__TASKS FOR THIS EXERCISE__.
1. According to the landscape design text, what are the five considerations of sustainable design?
2. State whether each statement agrees with the landscape design text, and quote the words that decide it.
(a) Sustainable landscaping uses more pesticides.
(b) Understanding the growing conditions includes knowing the soil type.
(c) The five considerations of design are described as a good starting point.
3. Continue the landscape design text from its final sentence.

__EXTRACT PROVIDED__.
- Opening Delimiter -

Landscape design and plant selection
Sustainable landscaping emphasizes plant health and longevity. It creates functional outdoor spaces that:
- Use less water, time, and pesticides.
- Support the natural environment and crucial species, such as pollinators.
- Promote good plant performance and functionality, making them self-perpetuating over time.
Creating a sustainable landscape involves:
- Understanding the site and the growing conditions, such as the amount of light, soil type and planting space available for each plant.
- Knowledge of your or your client’s needs and desires for the landscape.
- Following the design process from base plan to completed design.
- Proper plant selection for best plant performance.
- Plant Elements of Design plant selection tool
- Using best practices to plant, install and maintain your landscape.
A good starting point is to become familiar with the five considerations of sustainable design: function, maintainability, environmental soundness, cost-effectiveness and a visually pleasing landscape.
Creating a design
Landscaping can be exciting, fun and rewarding. But deciding how to start a project can be overwhelming. The five considerations of design are a good starting point, and the following videos on each of the considerations and a case study example explain the process.

- Closing Delimiter -

__RECORDS PROVIDED__.
- Opening Delimiter -

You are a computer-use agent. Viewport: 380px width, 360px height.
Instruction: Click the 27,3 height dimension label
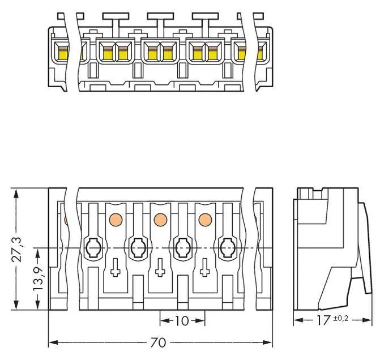17,250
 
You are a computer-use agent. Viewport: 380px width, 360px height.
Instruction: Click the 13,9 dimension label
38,278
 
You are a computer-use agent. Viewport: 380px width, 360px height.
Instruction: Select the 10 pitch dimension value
182,321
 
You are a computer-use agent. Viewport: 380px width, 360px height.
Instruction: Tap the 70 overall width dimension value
158,342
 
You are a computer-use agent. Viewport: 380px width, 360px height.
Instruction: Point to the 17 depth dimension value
323,320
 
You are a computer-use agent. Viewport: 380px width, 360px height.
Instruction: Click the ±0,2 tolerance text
340,318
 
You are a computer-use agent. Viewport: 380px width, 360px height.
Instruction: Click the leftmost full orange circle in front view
116,220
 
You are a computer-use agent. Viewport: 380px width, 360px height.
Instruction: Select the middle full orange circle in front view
160,220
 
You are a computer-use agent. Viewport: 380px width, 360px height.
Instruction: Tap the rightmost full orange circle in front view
205,220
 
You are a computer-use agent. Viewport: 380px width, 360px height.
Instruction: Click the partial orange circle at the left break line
66,220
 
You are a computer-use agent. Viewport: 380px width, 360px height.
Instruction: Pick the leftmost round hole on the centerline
93,248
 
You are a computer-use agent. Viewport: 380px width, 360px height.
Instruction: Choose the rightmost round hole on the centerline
228,248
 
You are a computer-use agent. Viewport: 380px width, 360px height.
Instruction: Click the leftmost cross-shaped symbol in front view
116,267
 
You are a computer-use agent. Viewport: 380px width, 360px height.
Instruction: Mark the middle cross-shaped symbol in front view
160,267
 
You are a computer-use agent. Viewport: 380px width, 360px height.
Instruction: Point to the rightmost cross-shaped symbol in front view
205,267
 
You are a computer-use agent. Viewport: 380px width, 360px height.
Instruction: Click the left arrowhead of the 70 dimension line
53,342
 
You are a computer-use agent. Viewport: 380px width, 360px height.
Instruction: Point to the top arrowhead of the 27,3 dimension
16,194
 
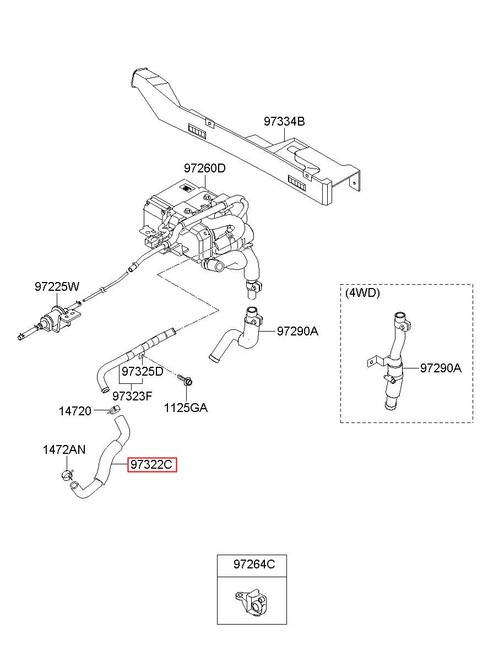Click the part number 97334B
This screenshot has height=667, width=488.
pos(284,122)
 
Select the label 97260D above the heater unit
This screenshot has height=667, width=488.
pos(204,169)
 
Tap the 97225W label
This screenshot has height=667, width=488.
pos(57,287)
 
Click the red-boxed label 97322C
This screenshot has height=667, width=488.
pos(152,464)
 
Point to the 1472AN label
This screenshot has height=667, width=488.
pos(64,449)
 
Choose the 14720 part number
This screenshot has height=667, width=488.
pos(75,411)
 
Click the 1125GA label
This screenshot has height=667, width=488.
pos(186,408)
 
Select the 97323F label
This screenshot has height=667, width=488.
pos(132,396)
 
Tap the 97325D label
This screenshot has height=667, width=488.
pos(143,371)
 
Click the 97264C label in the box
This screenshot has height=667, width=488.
pos(254,564)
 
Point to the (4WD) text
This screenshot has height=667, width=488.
pos(362,293)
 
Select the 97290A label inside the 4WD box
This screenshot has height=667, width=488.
pos(441,368)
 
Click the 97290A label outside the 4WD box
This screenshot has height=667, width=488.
pos(297,331)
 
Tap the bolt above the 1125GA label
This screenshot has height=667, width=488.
pos(185,379)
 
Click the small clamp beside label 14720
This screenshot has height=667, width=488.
pos(114,409)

- Closing Delimiter -

__ANSWERS BY ITEM NUMBER__.
1. Function, maintainability, environmental soundness, cost-effectiveness and a visually pleasing landscape.

2.
(a) No: "Use less water, time, and pesticides."
(b) Yes: "such as the amount of light, soil type and planting space available for each plant."
(c) Yes: "The five considerations of design are a good starting point"

3.
Thinking through what you want to be able to do in your landscape, maintenance, and how to have a positive effect on the environment really helps guide the rest of your project toward a long-lasting and beautiful landscape.
- Function: Support what you want to do and need to accomplish in your landscape.
- Entertaining, games, pet, access, firepit, rainwater harvesting, composting, garbage/recycling
- Maintenance: Reduce maintenance and support proper best maintenance practices in your landscape.
- Mowing, pruning, mulching, watering, snow removal
- Environmentally sound: Minimize or eliminate negative effects on the surrounding environment and animals.
- Reduce plant stress by selecting plants with growing requirements that match your site conditions (soil, sun, planting space).
- Plants that are growing in optimal conditions are less stressed and can tolerate or recover from insect damage, animal browsing, disease, weed competition and weather events.
- Cost-effective: Design within budget (cost, labor, time, etc.)
- Put the right plant in the right place to avoid having to replace plants that die or perform poorly because they are planted in the wrong growing conditions.
- Install hardscape correctly to eliminate future problems with heaving, cracking, failing walls, etc.
- Plant trees with enough room to grow so you don’t have to hire a tree care company every year to prevent them from growing over your roof.
- Visual appeal: Design for what you want to see in your landscape.
- Views from your windows, patio, or deck.
- Materials for hardscape.
- Colors of flowers, foliage.
Videos
- Introduction to the 5 Considerations of Sustainable Landscape Design (00:05:28)
- Functional considerations (00:06:24)
- Maintenance considerations (00:12:01)
- Environmentally sound considerations (00:03:46)
- Cost-effective considerations (00:02:57)
- Visual appeal considerations (00:02:49)
- Case study: Applying the 5 considerations of sustainable design to a home landscape (00:15:45)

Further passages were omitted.